Naja, wenn die Züge dann pünktlich fahren… Schwamm drüber,
beachtlicher ist da schon die Regelung in Kapitel IX, Abschnitt 5
„Vergütungspolitik“ der Solvency II-Verordnung
2015/35/EG (Delegierte Verordnung, DVO), mit der die Ordnungspolitiker
der EU-Kommission massiv in die Binnengestaltung der Unternehmen eingegriffen
haben, nämlich in deren Vergütungspolitik. Die hiesige Versicherungswirtschaft
ist gut beraten, sich vertieft mit der Umsetzung dieser bereits seit dem 1.
Januar 2016 gültigen Normen zu befassen (das in der Verordnung genannte Datum
ist zwar der 18. Januar 2015, aber sie kann ja schlecht vor der Richtlinie in
Kraft treten, die sie ausfüllen soll, und das ist eben der 1. Januar 2016),
denn die BaFin hat angekündigt, ihre Auslegungsentscheidung vom 20. Dezember
2016 in Kürze in überarbeiteter Form vorzulegen.
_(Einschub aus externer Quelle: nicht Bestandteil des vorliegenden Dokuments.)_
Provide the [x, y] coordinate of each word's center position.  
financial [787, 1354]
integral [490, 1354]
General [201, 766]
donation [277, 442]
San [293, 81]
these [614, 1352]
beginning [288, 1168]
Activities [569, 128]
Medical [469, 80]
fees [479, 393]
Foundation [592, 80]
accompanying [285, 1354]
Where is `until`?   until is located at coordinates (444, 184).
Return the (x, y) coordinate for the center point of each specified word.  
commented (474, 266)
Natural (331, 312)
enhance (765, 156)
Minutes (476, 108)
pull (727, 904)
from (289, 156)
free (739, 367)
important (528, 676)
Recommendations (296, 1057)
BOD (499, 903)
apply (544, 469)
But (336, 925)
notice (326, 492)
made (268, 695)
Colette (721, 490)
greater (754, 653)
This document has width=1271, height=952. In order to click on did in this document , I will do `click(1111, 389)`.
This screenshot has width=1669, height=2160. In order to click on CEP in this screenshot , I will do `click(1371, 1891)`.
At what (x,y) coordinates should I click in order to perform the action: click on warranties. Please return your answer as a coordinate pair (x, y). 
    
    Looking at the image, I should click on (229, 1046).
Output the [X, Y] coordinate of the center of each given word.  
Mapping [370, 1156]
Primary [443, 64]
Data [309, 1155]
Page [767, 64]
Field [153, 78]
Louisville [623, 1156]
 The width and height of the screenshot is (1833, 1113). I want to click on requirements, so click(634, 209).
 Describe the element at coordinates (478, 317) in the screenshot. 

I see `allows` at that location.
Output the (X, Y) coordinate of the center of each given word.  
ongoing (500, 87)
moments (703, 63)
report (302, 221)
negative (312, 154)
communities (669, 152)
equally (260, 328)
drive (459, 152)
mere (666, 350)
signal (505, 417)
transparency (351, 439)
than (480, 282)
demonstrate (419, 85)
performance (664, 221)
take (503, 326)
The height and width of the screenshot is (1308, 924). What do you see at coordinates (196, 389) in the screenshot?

Außerdem ist eine
modernisierte Fassung der Verordnung über die aufsichtsrechtlichen Anforderungen
an Vergütungssysteme im Versicherungsbereich (VersVergVO) vom 18. April 2016 in
Arbeit.
Das sprachlich nur schwer zu durchdringende Regelungswerk
bestimmt nicht nur, dass die Vergütungspolitik schriftlich fixiert werden muss
(Art. 275 Abs. 1 i.V.m. Art. 258 Abs. 1 lit. l DVO), sondern legt darüber
hinaus besondere, also eigens dafür bestimmte, Regelungen für den Vorstand, den
Aufsichtsrat und alle anderen Personen, „die das Unternehmen tatsächlich
leiten“, fest. Um wen es sich bei diesen etwas kryptisch beschriebenen grauen
Eminenzen außerhalb der Unternehmensorgane handeln soll, bestimmt die
Verordnung nicht, wohl aber die zugrunde liegende Richtlinie. Es handelt sich
um „Schlüsselfunktionsträger“ und „Risk Taker“, über deren Existenz und
Definition das Unternehmen in einem „Self Assessment“ zu entscheiden hat.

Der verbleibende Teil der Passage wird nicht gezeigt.